Stettens Bürgermeister Rupp schrieb 1890: „Der größere Teil der hiesigen Einwohner besteht aus Fabrikarbeitern, welche infolge der Erbauung die bürgerlichen Einwohner, meist Landwirte, überflügelt haben. Es ist unter denselben eine große Neigung, sich mit der Stadt Lörrach zu vereinigen.“ Von Stettener Seite gab es schon früh die Bereitschaft, die Arbeiterkolonie Neustetten an Lörrach abzugeben, zumal ein Großteil der Arbeiter evangelisch war und ihr Steueranteil nur gerade 25 Prozent vom Gesamtort ausmachte. Versuche in den Jahren 1864 und 1869 scheiterten am mangelnden Interesse Lörrachs, das an der Übernehme mehr Kosten als Nutzen auf sich zukommen sah.
Schulsituation drängte
Die Schulsituation war in Stetten das drängendste Problem. Man hatte nur ein altes Schulhaus hinter dem Rathaus mit nur einem Klassenraum und desolater Lehrerwohnung. 1872 entschloss sich die Gemeinde zum Neubau, der fünf Jahre später bezogen wurde. Es ist das alte Schulhaus an der Hauptstraße, das vier Schulräume für die achtklassige Volksschule hatte. Erleichtert wurde die Planung, da in Baden 1876 die verpflichtende überkonfessionelle Schule eingeführt wurde. Bis dahin gingen die katholischen Kinder aus Lörrach und Umgebung in die Stettener Schule, die evangelischen Kinder aus Neustetten aber nach Lörrach. Doch der Neubau war für die wachsende Schülerzahl bald zu klein.

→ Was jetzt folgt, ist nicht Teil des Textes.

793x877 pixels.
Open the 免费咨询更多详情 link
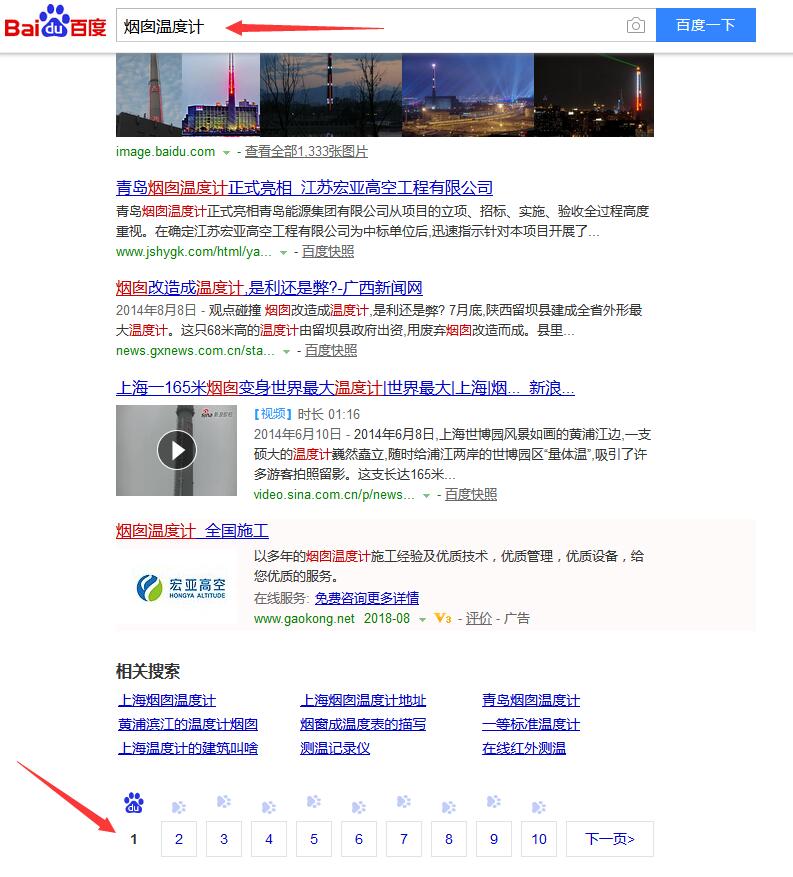click(366, 598)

Da nun ab 1870 zusehends die Basler Straße als auch die Dorfstraße bis zum Bahnhof bebaut wurden, musste in die Wasserversorgung durch neue Brunnen enorm investiert werden. Mathilde Baumgartner, die Frau von Leon Baumgartner von KBC, erwies sich als große Stifterin. Sie gründete das erste Kinderheim für „arme Kinder und Waisen“ an der Basler Straße, heute ist hier der Kindergarten „Zum Guten Hirten“ untergebracht. Um das Heim an die Wasserleitung anzuschließen, übernahm sie die Kosten für die Weiterführung der Lörracher Wasserleitung bis zum Gasthaus „Rössle“. So konnte die Basler Straße mit Hausanschlüssen ausgestattet werden. 1888 einigten sich beide Gemeinden vertraglich über die laufenden Kosten. Dennoch blieb bis 1890 die Frage der Angliederung Neustettens in der Schwebe. Dann verbot die badische Regierung gesetzlich die Ausgliederung von einzelnen Teilen bestehender Gemeinden. Doch im Stettener Bürgerausschuss häuften sich die Konflikte zwischen Neu- und Altstettenern, zwischen „Fabriklern und Dörflern“.
Die Vereinigung von Lörrach und Stetten
Unter dem Lörracher Bürgermeister Johann Josef Grether bestand lange wenig Interesse an einer Vereinigung. Er war der letzte Honoratiorenbürgermeister, der sein Amt seit 1872 noch nebenberuflich ausübte. Trotz der großen Bevölkerungszunahme durch die Industrialisierung dachte man auf dem Lörracher Rathaus noch kleinstädtisch und war auf Sparsamkeit bedacht. Es fehlte der Weitblick, welchen Vorteil eine Vereinigung mit Stetten für die Stadtentwicklung hatte. Doch Stetten entwickelte sich weiter. 1882 war die Wiesekorrektur abgeschlossen, 1890 die Bahnlinie nach Weil durch den Tüllinger Tunnel fertig. Und 1897 beschloss Stetten, die Wasserversorgung mit Hausanschlüssen selbst zu übernehmen. Das überforderte die Gemeinde bald, denn ab 1903 begann die Bebauung der Damm-, Weiler und Riehenstraße.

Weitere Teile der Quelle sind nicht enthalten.